Dans la mesure du possible, les Occidentaux ne doivent pas laisser passer l'occasion de l'élection présidentielle : c'est peut-être une des dernières chances de maintenir l'unité de l'Ukraine, qui est au bord de l'abîme. Le président formellement élu ne représentera pas l'est de l'Ukraine ; il n'aura donc pas de légitimité aux yeux d'une partie importante de la population. En outre, il n'est pas garanti qu'il adoptera une attitude raisonnable et qu'il entretiendra des relations apaisées avec la Russie, sans lesquelles je vois mal l'Ukraine subsister autrement que sous la forme d'un État amputé. Il ne faut donc pas se précipiter, ni penser qu'on aura résolu le problème ukrainien une fois que l'on disposera d'un président élu qui pourra se présenter comme légitime. Cela peut même être le contraire.

Quel scénario proposer ? En politique, il n'est jamais trop tard. D'expérience, il conviendrait de revenir aux moments où nous étions encore dans le domaine du rationnel et du raisonnable et où les Européens et les Russes étaient encore ensemble. Poutine est en droit de considérer qu'il a été lâché, marginalisé, voire méprisé par deux fois. La première, lorsque la bureaucratie de l'Union européenne a rejeté la proposition russe de gérer la crise ukrainienne à trois, alors que le bon sens le commandait, afin d'impliquer la Russie tant économiquement que politiquement. La deuxième lorsque l'accord conclu le 21 février par la troïka et le président Ianoukovitch – c'est Poutine lui-même qui a imposé à ce dernier de le signer – est devenu lettre morte. Or, cet accord prévoyait tout ce dont on rêve actuellement : une sorte de table ronde, un débat sur la réforme constitutionnelle et un report de l'élection présidentielle à la fin de l'année, ce que le ministre français des affaires étrangères avait salué à l'époque. Cela laissait suffisamment de temps pour que les passions s'apaisent, pour qu'une nouvelle architecture institutionnelle s'établisse et, le cas échéant, pour que la fédéralisation ne soit plus considérée par la société ukrainienne comme une concession, voire une capitulation face aux demandes russes. Créer une fédération ne serait en effet qu'une manière de tenir compte de la réalité, l'Ukraine étant beaucoup plus diverse que la Belgique, la Suisse ou l'Allemagne. Cependant, entre-temps, des « frontières de sang » ont été dressées à Odessa, à Marioupol et dans d'autres villes, sans que l'on sache avec certitude si ce sont des militaires ukrainiens ou des mercenaires étrangers qui ont tiré sur la foule.

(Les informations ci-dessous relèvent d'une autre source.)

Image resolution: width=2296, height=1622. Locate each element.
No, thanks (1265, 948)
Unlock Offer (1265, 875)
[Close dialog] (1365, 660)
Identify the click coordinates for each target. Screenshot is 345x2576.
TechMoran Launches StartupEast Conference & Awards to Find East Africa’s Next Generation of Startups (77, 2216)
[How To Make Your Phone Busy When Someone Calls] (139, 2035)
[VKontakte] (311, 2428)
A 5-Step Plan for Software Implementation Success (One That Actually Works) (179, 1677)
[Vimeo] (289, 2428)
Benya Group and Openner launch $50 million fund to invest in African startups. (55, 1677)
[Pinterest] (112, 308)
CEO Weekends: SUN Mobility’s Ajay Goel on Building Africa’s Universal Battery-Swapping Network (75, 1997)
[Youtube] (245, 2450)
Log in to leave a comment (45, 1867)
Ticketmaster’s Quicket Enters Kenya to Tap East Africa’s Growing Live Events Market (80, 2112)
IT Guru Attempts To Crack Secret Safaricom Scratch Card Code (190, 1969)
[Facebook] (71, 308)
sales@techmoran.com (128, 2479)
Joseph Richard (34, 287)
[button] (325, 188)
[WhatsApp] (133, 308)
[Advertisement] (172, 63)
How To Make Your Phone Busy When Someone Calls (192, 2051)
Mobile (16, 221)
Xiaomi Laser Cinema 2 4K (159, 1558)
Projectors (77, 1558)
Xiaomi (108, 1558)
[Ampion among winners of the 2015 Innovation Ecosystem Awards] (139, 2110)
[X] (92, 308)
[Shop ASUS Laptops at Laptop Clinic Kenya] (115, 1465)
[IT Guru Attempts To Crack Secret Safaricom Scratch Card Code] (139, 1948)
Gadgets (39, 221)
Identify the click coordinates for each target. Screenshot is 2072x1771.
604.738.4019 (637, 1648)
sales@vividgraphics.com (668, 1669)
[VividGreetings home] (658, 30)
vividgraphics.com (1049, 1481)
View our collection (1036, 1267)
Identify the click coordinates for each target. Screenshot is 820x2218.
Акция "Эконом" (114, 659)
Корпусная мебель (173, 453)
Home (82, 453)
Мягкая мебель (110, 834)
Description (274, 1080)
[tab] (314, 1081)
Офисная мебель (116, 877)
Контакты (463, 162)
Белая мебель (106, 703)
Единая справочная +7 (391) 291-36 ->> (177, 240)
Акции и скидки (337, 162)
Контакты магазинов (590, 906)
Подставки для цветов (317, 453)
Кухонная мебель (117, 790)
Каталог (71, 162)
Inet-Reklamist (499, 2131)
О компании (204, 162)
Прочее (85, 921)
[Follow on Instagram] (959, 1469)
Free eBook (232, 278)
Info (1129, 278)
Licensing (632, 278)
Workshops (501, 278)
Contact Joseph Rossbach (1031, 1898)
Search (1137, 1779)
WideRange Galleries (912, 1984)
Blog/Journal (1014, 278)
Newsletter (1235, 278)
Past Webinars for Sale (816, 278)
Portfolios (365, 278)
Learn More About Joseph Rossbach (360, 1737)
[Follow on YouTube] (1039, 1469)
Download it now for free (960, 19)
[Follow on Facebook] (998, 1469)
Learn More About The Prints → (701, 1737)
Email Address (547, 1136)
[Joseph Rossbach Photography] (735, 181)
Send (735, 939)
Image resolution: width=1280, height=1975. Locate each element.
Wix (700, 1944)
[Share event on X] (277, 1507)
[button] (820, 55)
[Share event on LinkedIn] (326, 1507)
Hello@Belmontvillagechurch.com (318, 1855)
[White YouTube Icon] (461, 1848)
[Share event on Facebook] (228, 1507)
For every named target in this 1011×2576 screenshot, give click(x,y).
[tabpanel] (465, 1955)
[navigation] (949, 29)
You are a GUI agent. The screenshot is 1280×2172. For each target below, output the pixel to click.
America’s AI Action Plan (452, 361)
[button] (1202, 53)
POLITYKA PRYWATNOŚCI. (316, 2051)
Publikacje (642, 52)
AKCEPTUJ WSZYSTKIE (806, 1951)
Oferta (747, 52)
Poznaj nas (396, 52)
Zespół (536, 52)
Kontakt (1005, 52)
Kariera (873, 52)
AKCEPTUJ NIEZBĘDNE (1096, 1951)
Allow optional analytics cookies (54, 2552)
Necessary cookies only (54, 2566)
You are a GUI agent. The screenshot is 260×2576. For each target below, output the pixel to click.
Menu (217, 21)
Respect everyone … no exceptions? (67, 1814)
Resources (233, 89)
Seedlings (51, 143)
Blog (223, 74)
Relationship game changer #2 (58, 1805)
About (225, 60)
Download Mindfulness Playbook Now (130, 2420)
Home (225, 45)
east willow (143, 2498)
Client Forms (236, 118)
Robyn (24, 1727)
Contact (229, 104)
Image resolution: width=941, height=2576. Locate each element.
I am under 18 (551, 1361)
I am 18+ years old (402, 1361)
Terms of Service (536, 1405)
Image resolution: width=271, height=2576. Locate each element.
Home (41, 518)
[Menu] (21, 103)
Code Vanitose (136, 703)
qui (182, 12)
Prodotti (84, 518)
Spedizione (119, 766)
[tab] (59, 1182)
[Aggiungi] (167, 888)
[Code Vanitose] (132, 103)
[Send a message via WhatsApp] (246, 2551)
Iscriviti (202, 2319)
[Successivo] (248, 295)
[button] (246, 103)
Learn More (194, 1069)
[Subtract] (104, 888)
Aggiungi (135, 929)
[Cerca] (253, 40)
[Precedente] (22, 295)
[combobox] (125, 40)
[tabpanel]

Le rôle de l'Europe est capital. Tout le monde se trouve actuellement dans une impasse, y compris Poutine : il ne sait pas exactement ce qu'il fera des régions orientales de l'Ukraine, qui ont réclamé, au lendemain des référendums, leur rattachement à la Russie. Cela représenterait un défi économique énorme pour la Russie, ainsi que des complications inutiles pour ses relations avec l'Occident. Il est encore possible de trouver un compromis.

À cet égard, la France pourrait jouer un rôle. Mais, jusqu'à présent, elle a préféré laisser sa place et déléguer son action sur la scène européenne aux nouveaux membres de l'Union, en particulier à la Pologne et aux pays baltes, qui ont pourtant une approche spécifique de la relation avec la Russie post-soviétique. Pour définir sa stratégie, l'Europe gagnerait à se souvenir de la politique menée par le général de Gaulle et poursuivie par le président Mitterrand. De même, lors de la guerre russo-géorgienne, le président Sarkozy – dont j'étais loin de soutenir toutes les actions sur la scène internationale – a joué un rôle positif en tant que représentant de l'Union européenne, à un moment où les deux parties étaient arrivées à une impasse : il a trouvé un compromis ambigu, qui présentait l'avantage de pouvoir être interprété par chacun à sa façon, et a ainsi arrêté l'engrenage de la crise.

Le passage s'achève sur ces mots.